Cualquier médico indicará que un tirón
brusco y sentirse como un yo-yo, no es el mejor tratamiento para el cerebro (como
pueden atestiguar los aborígenes, por cierto). Además, ahí, el comportamiento
del cuerpo es completamente pasivo, a diferencia de la escalada en la que hay
que estar en cada momento consciente de lo que se hace.
Me quejo, en
definitiva, que eso que se llama “deportes extremos” no aportan nada, ni al
cuerpo, ni al espíritu, tan sólo una satisfacción hormonal momentánea que no es
comparable con el riesgo que se asume. La humanidad del siglo XXI ha llegado a
ser tan absolutamente panoli que ni siquiera es consciente de los riesgos que
implican determinadas prácticas. Las hace porque están de moda y porque “molan”.

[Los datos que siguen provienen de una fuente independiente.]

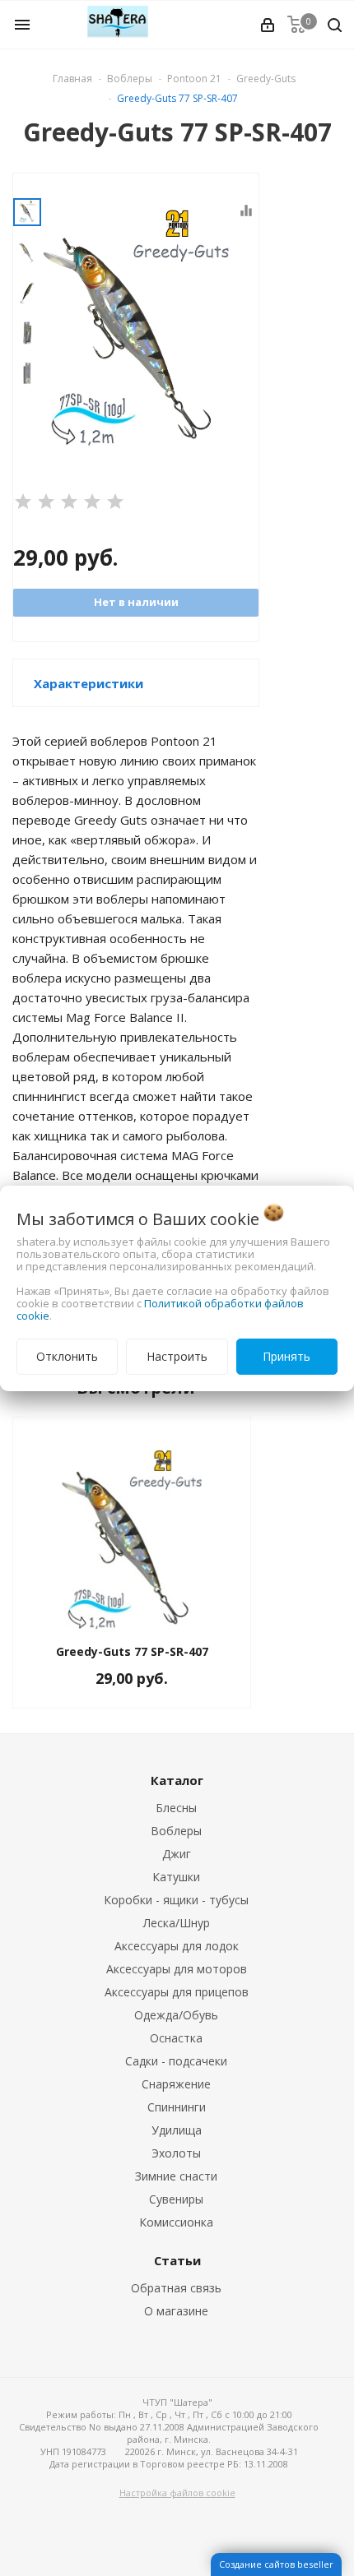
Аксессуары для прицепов (177, 1992)
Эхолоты (176, 2153)
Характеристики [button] (88, 683)
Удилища (176, 2130)
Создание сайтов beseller (276, 2564)
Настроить (177, 1356)
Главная (72, 79)
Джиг (176, 1853)
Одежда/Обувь (176, 2015)
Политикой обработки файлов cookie (160, 1309)
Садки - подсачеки (176, 2061)
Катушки (176, 1877)
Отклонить (67, 1356)
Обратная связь (176, 2288)
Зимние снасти (176, 2176)
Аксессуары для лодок (176, 1946)
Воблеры (176, 1830)
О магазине (176, 2311)
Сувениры (176, 2199)
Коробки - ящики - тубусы (176, 1900)
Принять (286, 1356)
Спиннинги (176, 2107)
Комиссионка (176, 2222)
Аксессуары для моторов (176, 1969)
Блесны (176, 1807)
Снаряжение (176, 2084)
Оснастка (176, 2038)
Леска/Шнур (176, 1923)
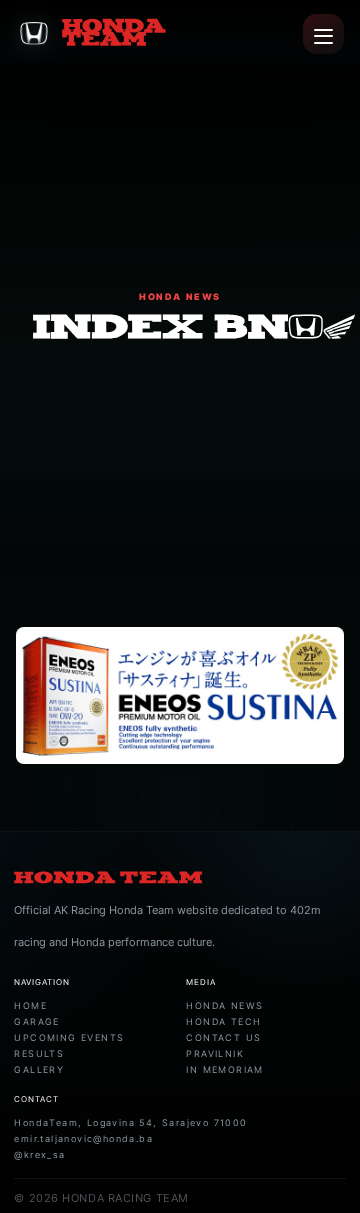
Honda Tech (223, 1021)
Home (30, 1005)
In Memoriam (224, 1069)
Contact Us (223, 1037)
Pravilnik (215, 1053)
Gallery (39, 1069)
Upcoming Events (69, 1037)
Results (39, 1053)
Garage (36, 1021)
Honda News (224, 1005)
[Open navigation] (323, 34)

Quizás el parque de gilipoyas se restrinja si conseguimos entre todos
popularizar el “rocking” (lanzarse por un acantilado aleteando los brazos y sin
más protección), el “cuelging” (ejercer de politoxicómanos reiteradamente los
meses que contengan una “e” ), realizar el “salto BASE” (deporte de la foto que
ilustra este artículo) con un jersey de lana tejido por la abuela, etc, etc,
etc.
Me quejo de que hay
gente que es tan absolutamente corta de miras que ni siquiera se da cuenta de
que el único bien preciado que posee es la vida y está dispuesto a sacrificarlo,
simplemente para practicar un “deporte guay”.